## Work required:
Nothing should be left out. Transcribe the entries exactly as written.

## Data section:
[Start of Attachment]

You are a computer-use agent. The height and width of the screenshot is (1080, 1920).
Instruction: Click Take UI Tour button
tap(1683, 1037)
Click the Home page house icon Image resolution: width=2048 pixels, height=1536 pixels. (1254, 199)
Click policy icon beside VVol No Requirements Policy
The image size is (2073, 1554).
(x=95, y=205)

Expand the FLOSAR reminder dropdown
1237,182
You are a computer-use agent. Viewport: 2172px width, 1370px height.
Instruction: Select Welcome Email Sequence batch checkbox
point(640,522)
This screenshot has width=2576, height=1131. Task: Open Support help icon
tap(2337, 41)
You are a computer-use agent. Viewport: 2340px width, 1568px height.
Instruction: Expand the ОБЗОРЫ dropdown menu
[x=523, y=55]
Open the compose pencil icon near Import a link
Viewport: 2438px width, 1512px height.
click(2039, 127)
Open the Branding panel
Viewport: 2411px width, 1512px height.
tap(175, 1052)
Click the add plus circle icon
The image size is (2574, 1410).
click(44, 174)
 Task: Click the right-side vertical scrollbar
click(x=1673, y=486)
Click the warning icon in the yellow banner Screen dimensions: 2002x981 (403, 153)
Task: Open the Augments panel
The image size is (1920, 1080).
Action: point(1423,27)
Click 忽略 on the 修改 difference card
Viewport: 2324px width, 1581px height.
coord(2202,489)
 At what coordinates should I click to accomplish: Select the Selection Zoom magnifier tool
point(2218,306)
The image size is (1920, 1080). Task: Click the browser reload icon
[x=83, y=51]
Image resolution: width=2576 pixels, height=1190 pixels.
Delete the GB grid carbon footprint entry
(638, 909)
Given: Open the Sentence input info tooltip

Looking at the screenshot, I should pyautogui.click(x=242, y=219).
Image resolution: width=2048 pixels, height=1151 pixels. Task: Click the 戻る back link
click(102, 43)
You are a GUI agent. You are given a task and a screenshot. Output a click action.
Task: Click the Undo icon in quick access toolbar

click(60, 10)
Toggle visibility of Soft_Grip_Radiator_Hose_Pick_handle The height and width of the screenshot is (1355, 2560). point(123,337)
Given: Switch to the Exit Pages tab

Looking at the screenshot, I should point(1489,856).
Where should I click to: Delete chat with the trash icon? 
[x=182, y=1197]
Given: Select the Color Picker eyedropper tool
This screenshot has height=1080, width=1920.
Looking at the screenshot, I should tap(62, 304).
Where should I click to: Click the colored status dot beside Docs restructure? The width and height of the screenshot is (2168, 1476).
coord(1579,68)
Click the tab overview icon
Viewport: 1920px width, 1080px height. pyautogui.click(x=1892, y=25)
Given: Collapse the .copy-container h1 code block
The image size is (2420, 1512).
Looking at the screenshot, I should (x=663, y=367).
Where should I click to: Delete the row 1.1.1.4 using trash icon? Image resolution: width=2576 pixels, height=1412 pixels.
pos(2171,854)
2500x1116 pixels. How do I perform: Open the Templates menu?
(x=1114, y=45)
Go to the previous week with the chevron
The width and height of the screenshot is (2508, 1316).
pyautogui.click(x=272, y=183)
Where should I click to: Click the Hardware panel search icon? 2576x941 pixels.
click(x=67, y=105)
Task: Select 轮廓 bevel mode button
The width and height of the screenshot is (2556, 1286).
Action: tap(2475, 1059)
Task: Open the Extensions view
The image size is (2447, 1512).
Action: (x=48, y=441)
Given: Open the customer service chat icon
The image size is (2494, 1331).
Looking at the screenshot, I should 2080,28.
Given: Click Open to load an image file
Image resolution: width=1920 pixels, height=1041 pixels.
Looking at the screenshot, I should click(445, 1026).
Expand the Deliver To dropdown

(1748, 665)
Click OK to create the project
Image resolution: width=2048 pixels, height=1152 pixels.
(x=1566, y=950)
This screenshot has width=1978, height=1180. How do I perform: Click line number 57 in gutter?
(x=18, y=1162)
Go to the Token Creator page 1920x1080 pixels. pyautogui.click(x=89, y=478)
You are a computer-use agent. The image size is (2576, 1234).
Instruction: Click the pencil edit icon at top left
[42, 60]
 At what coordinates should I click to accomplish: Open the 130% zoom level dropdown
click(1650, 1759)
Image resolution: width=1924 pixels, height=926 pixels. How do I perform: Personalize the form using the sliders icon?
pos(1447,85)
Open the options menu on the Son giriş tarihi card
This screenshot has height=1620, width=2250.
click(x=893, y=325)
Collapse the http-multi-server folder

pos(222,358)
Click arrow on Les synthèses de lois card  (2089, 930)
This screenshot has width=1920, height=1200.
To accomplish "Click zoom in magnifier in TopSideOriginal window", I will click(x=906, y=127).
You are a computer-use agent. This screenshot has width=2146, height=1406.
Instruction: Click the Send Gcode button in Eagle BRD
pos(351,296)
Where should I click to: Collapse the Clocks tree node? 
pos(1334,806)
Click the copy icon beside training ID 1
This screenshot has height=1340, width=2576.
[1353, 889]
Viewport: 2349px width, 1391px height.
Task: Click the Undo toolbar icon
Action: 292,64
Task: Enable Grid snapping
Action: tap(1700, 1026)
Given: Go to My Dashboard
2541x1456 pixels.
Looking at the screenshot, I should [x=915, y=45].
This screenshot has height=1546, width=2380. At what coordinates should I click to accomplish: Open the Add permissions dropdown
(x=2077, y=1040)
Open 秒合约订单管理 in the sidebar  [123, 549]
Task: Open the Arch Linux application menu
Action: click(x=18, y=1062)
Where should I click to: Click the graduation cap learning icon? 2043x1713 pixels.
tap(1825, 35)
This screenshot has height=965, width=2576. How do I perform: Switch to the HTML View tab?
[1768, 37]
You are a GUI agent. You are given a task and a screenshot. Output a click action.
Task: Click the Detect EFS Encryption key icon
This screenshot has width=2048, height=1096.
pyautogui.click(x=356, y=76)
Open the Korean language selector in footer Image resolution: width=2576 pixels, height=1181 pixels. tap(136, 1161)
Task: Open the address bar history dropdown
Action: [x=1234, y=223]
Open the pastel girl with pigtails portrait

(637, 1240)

[End of Attachment]

## Your solution:
You are a computer-use agent. The height and width of the screenshot is (1080, 1920).
Instruction: Click Take UI Tour button
tap(1683, 1037)
Click the Home page house icon Image resolution: width=2048 pixels, height=1536 pixels. (1254, 199)
Click policy icon beside VVol No Requirements Policy
The image size is (2073, 1554).
(x=95, y=205)

Expand the FLOSAR reminder dropdown
1237,182
You are a computer-use agent. Viewport: 2172px width, 1370px height.
Instruction: Select Welcome Email Sequence batch checkbox
point(640,522)
This screenshot has width=2576, height=1131. Task: Open Support help icon
tap(2337, 41)
You are a computer-use agent. Viewport: 2340px width, 1568px height.
Instruction: Expand the ОБЗОРЫ dropdown menu
[x=523, y=55]
Open the compose pencil icon near Import a link
Viewport: 2438px width, 1512px height.
click(2039, 127)
Open the Branding panel
Viewport: 2411px width, 1512px height.
tap(175, 1052)
Click the add plus circle icon
The image size is (2574, 1410).
click(44, 174)
 Task: Click the right-side vertical scrollbar
click(x=1673, y=486)
Click the warning icon in the yellow banner Screen dimensions: 2002x981 (403, 153)
Task: Open the Augments panel
The image size is (1920, 1080).
Action: point(1423,27)
Click 忽略 on the 修改 difference card
Viewport: 2324px width, 1581px height.
coord(2202,489)
 At what coordinates should I click to accomplish: Select the Selection Zoom magnifier tool
point(2218,306)
The image size is (1920, 1080). Task: Click the browser reload icon
[x=83, y=51]
Image resolution: width=2576 pixels, height=1190 pixels.
Delete the GB grid carbon footprint entry
(638, 909)
Given: Open the Sentence input info tooltip

Looking at the screenshot, I should pyautogui.click(x=242, y=219).
Image resolution: width=2048 pixels, height=1151 pixels. Task: Click the 戻る back link
click(102, 43)
You are a GUI agent. You are given a task and a screenshot. Output a click action.
Task: Click the Undo icon in quick access toolbar

click(60, 10)
Toggle visibility of Soft_Grip_Radiator_Hose_Pick_handle The height and width of the screenshot is (1355, 2560). point(123,337)
Given: Switch to the Exit Pages tab

Looking at the screenshot, I should point(1489,856).
Where should I click to: Delete chat with the trash icon? 
[x=182, y=1197]
Given: Select the Color Picker eyedropper tool
This screenshot has height=1080, width=1920.
Looking at the screenshot, I should tap(62, 304).
Where should I click to: Click the colored status dot beside Docs restructure? The width and height of the screenshot is (2168, 1476).
coord(1579,68)
Click the tab overview icon
Viewport: 1920px width, 1080px height. pyautogui.click(x=1892, y=25)
Given: Collapse the .copy-container h1 code block
The image size is (2420, 1512).
Looking at the screenshot, I should (x=663, y=367).
Where should I click to: Delete the row 1.1.1.4 using trash icon? Image resolution: width=2576 pixels, height=1412 pixels.
pos(2171,854)
2500x1116 pixels. How do I perform: Open the Templates menu?
(x=1114, y=45)
Go to the previous week with the chevron
The width and height of the screenshot is (2508, 1316).
pyautogui.click(x=272, y=183)
Where should I click to: Click the Hardware panel search icon? 2576x941 pixels.
click(x=67, y=105)
Task: Select 轮廓 bevel mode button
The width and height of the screenshot is (2556, 1286).
Action: tap(2475, 1059)
Task: Open the Extensions view
The image size is (2447, 1512).
Action: (x=48, y=441)
Given: Open the customer service chat icon
The image size is (2494, 1331).
Looking at the screenshot, I should 2080,28.
Given: Click Open to load an image file
Image resolution: width=1920 pixels, height=1041 pixels.
Looking at the screenshot, I should click(445, 1026).
Expand the Deliver To dropdown

(1748, 665)
Click OK to create the project
Image resolution: width=2048 pixels, height=1152 pixels.
(x=1566, y=950)
This screenshot has width=1978, height=1180. How do I perform: Click line number 57 in gutter?
(x=18, y=1162)
Go to the Token Creator page 1920x1080 pixels. pyautogui.click(x=89, y=478)
You are a computer-use agent. The image size is (2576, 1234).
Instruction: Click the pencil edit icon at top left
[42, 60]
 At what coordinates should I click to accomplish: Open the 130% zoom level dropdown
click(1650, 1759)
Image resolution: width=1924 pixels, height=926 pixels. How do I perform: Personalize the form using the sliders icon?
pos(1447,85)
Open the options menu on the Son giriş tarihi card
This screenshot has height=1620, width=2250.
click(x=893, y=325)
Collapse the http-multi-server folder

pos(222,358)
Click arrow on Les synthèses de lois card  (2089, 930)
This screenshot has width=1920, height=1200.
To accomplish "Click zoom in magnifier in TopSideOriginal window", I will click(x=906, y=127).
You are a computer-use agent. This screenshot has width=2146, height=1406.
Instruction: Click the Send Gcode button in Eagle BRD
pos(351,296)
Where should I click to: Collapse the Clocks tree node? 
pos(1334,806)
Click the copy icon beside training ID 1
This screenshot has height=1340, width=2576.
[1353, 889]
Viewport: 2349px width, 1391px height.
Task: Click the Undo toolbar icon
Action: 292,64
Task: Enable Grid snapping
Action: tap(1700, 1026)
Given: Go to My Dashboard
2541x1456 pixels.
Looking at the screenshot, I should [x=915, y=45].
This screenshot has height=1546, width=2380. At what coordinates should I click to accomplish: Open the Add permissions dropdown
(x=2077, y=1040)
Open 秒合约订单管理 in the sidebar  [123, 549]
Task: Open the Arch Linux application menu
Action: click(x=18, y=1062)
Where should I click to: Click the graduation cap learning icon? 2043x1713 pixels.
tap(1825, 35)
This screenshot has height=965, width=2576. How do I perform: Switch to the HTML View tab?
[1768, 37]
You are a GUI agent. You are given a task and a screenshot. Output a click action.
Task: Click the Detect EFS Encryption key icon
This screenshot has width=2048, height=1096.
pyautogui.click(x=356, y=76)
Open the Korean language selector in footer Image resolution: width=2576 pixels, height=1181 pixels. tap(136, 1161)
Task: Open the address bar history dropdown
Action: [x=1234, y=223]
Open the pastel girl with pigtails portrait

(637, 1240)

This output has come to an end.